Come spiega il Wellthiness il recod di Telethon?

32 milioni e 100 mila Euro è il nuovo record della generosità segnato ieri da Telethon. Come possiamo spiegarlo in una chiave di Wellthiness?

Se il presidente della Fondazione, Luca Cordero di Montezemolo non ha che potuto esprimere soddisfazione per il risultato che ha superato, di gran lunga, il già positivo esito del 2009 (31 milioni e 210mila Euro), per i membri della community del Wellthiness, è naturale, porsi una domanda: perchè, nonostante la crisi, la disoccupazione, la congiuntura economica negativa, tanti di noi non hanno esitato a donare anche solo una somma simbolica?

La risposta non va cercata soltanto nella carrellata di personaggi che si sono alternati sugli schermi televisivi per la colletta.

Non è nemmeno, solo, da imputare alla dettagliata descrizione di tutti i ragguardevoli traguardi che la ricerca ha superato nell’ultimo anno che spaziano  dall’accordo siglato con l’azienda farmaceutica multinazionale GlaxoSmithKline che consentirà di sconfiggere, per sempre, almeno 7 malattie genetiche alla possibilità di rendere ovunque fruibili le terapie messe a punto dagli scienziati di Telethon, dall’inaugurazione recente, a Houston negli Stati Uniti, di un laboratorio Telethon, finanziato da un’associazione americana di pazienti all’inaugurazione di un numero sempre più vasto di protocolli clinici su patologie ereditarie, l’ultimo passo per portare la cura al letto del malato.

Perchè, dunque, tanta generosità?

La risposta va cercata non solo nella comprensibile paura che suscitano le patologie genetiche, ma nella crescente presa di coscienza della gente, di noi tutti, che, soltanto quando siamo uniti, quando ciscuno si prende la sua piccola o grande parte di responsabilità, quando ci lasciamo coinvolgere e diventiamo proattivi, quando dimostriamo la nostra empatia, insieme possiamo raggiungere grandi obiettivi.
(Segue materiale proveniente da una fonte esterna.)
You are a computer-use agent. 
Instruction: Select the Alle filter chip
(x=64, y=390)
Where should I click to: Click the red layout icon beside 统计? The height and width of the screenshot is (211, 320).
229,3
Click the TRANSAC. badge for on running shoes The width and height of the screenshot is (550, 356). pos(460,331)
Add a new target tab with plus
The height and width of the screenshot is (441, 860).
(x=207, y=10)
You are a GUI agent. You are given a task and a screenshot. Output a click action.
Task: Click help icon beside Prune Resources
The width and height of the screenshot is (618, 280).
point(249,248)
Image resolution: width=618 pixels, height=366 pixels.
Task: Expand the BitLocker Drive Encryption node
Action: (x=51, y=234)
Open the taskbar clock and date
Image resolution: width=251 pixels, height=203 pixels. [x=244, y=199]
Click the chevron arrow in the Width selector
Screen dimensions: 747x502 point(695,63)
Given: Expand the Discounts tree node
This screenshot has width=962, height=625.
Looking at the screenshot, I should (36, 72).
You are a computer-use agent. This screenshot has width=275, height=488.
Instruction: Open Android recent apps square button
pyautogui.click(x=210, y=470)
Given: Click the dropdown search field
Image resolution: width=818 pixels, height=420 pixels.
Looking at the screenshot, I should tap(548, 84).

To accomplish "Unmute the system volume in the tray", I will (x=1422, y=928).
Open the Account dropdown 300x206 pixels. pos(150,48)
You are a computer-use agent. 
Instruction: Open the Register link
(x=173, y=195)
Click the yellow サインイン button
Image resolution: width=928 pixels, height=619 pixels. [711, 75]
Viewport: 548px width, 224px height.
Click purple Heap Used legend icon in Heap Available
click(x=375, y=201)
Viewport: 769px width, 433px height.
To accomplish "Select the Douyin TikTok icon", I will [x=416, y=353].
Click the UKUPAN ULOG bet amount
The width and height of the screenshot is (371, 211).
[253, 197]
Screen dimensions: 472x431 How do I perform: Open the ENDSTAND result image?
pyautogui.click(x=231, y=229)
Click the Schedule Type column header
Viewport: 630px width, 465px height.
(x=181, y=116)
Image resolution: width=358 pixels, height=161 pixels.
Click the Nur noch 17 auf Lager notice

Il mantra dell’era in stato nascente, l’empatia, la capacità di mettersi in sintonia ed armonia con gli altri è il vero segreto.

Possiamo chiamrla carità (se siamo cristiani), possiamo definirla filantropia (se preferiamo i termini filosofici), possiamo dirla solidarietà (se ci poniamo in una prospettiva laica), possiamo etichettarla come responsabilità sociale (se sposiamo l’ottica del markeing) ma, seppure con accezioni e contenuti un po’ diversi, tutti i termini rimandano ad una realtà sempre più prorompente che ci vuole protagonisti, non semplicemente spettatori del mondo nel quale viviamo.

Ed, in quanto tali, siamo sempre più disposti a prenderci cura anche degli altri perchè stiamo iniziando a capire che non siamo monadi isolate, non siamo bolle di sapone chiuse in noi stessi, ma siamo sempre più connessi gli uni agli altri ed il destino di ciascuno di noi non è indipendente dal destino del prossimo e del mondo intero.

La generosità alla quale abbiamo partecipato ed assistito con Telethon è un’ulteriore prova, dunque, del nouvo Zeitgeist, del nuovo Spirito dei Tempi, una delle sempre più frequenti evidenze che, davvero, siamo all’alba di un’era sicuramente diversa e, almano dai presupposti, migliore.